In the case of cells treated with AC and LHTPR, although the spectra obtained from the media and the cells differed, all the spectra taken inside the cells, including the nucleus, showed the emissions from both AC and LHTPR. These are dramatically different from the spectra in Figure 3, in which TPR (10 μM) instead of LHTPR (3.8 μM) was used together with AC. The spectroscopic exclusion of TPR from MCF-7 cells made it an excellent probe to track the entry of LHTPR. This result supports our previous observation that LH-RH could also enter the nuclei of LH-RH receptor positive cells.^{10 11} Recently the presence of nuclear binding sites for LH-RH in the nuclear fraction of the LH-RH receptor-positive OV-1063 human ovarian cancers was also demonstrated by radioreceptor assays.¹³ On the other hand, we found different intensity ratio profiles between AC and LHTPR emission in different compartments of cells. The spectra in Figure 6 correspond to the emission from the points shown in Figure 4(b), which were identified by us with transmission and fluorescence microscopy as the nucleus or cytoplasm. Our results indicate that the ratio of the peak fluorescence values between AC and LHTPR inside the nucleus is consistently greater than in any other part of the cell.

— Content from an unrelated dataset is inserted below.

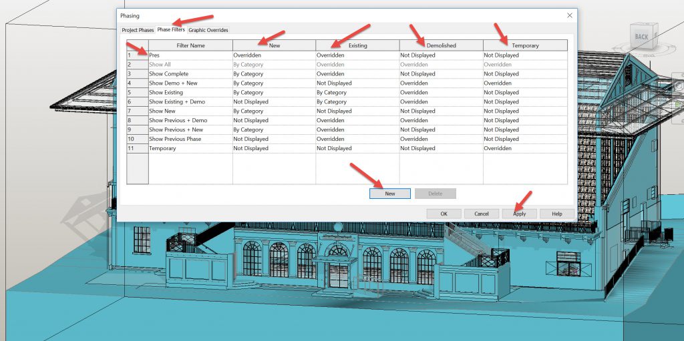Click the New button below the table
The height and width of the screenshot is (341, 684).
click(389, 194)
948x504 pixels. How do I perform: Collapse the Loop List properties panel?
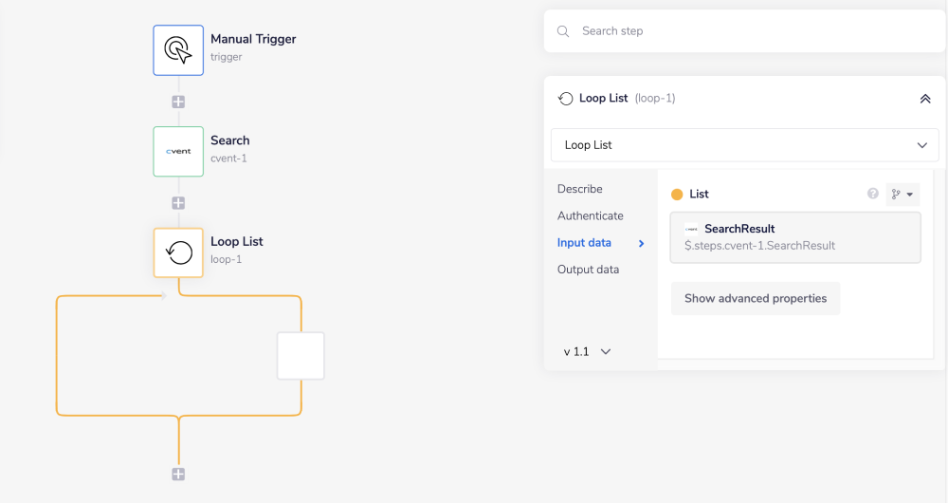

This ratiometric difference cannot be due to the changes in fluorescence efficiency of the two probes, in different cellular environment, as the cells showed similar ratiometric spectral profiles after the treatment with LHTPR and LH625 (Figure 5). The study on the intracellular spectral patterns of LHC625 and LHTPR also ruled out another possibility that probes may cause the distribution difference of AC and LHTPR in MCF-7 cells.

In contrast to living cells, the fluorescence from LHTPR in the nucleus of dead (photodamaged) MCF-7 cells was much higher than that from AC, as shown in Figure 7. This dynamic change may be due to the “leaky” membranes of the damaged cell. After the photodamage occurs, the nucleic membranes become more permeable and less selective to the molecules outside. Because there are no membrane structures inside the nucleus like those in cytoplasm and AC has much weaker fluorescence in a hydrophilic environment, the nucleic fluorescence from LHTPR would become dominant. Conversely, when the cells are healthy, it could be much more difficult for LHTPR than for AC to enter the nucleus.

As we do not know the fluorescence efficiency of C625 and TPR inside the cells, we cannot quantitatively correlate their intensities with the local concentrations. However, at the same local environment, we can still characterize their dynamic changes in relative concentrations from the ratio of their spectral intensities. The differences in the emission profiles in the nucleus and the cytoplasm imply a different ability of AN-152 and [D-Lys ⁶ ]LH-RH to enter the nucleus. AN-152 is a cytotoxic conjugate of Dox and [D-Lys ⁶ ]LH-RH. As one of the most widely used anticancer drugs, Dox has been shown to have a broad spectrum of antitumor effect.¹⁴ Even though Dox has been used in the clinics for about 30 yr, its mechanism of action is still not completely clear and has been the subject of intense investigations.⁵ Present concepts about the toxic effect of Dox are that it could initiate DNA damage through inhibition of topoisomerase II, after intercalation into the DNA, which could happen only inside the nucleus. The mechanism of action of the hormone conjugate AN-152 should also be elucidated. Our previous research has shown its cellular pathway into the nuclei of LH-RH receptor-positive cells, but it is not certain whether this entry was caused by the Dox component or the peptide. From the localized spectroscopic profiles obtained by TPLSMF, it appears that AN-152 can accumulate in the nucleus more readily than the carrier itself.

Furthermore, our previous study¹¹ using single photon confocal microscopy, has shown that Dox without any carrier can accumulate in the nuclei of MCF-7 cells. From Figure 8 in this study, it is clear that Dox is present in the nucleus at much higher concentrations than in the cytoplasm of MCF-7 cells. Therefore, it is reasonable to assume that the Dox part of AC is responsible for the higher relative concentration of AC in the nucleus. This study provides the first visual evidence that AN-152 may have a cytotoxic mechanism of action similar to that of Dox.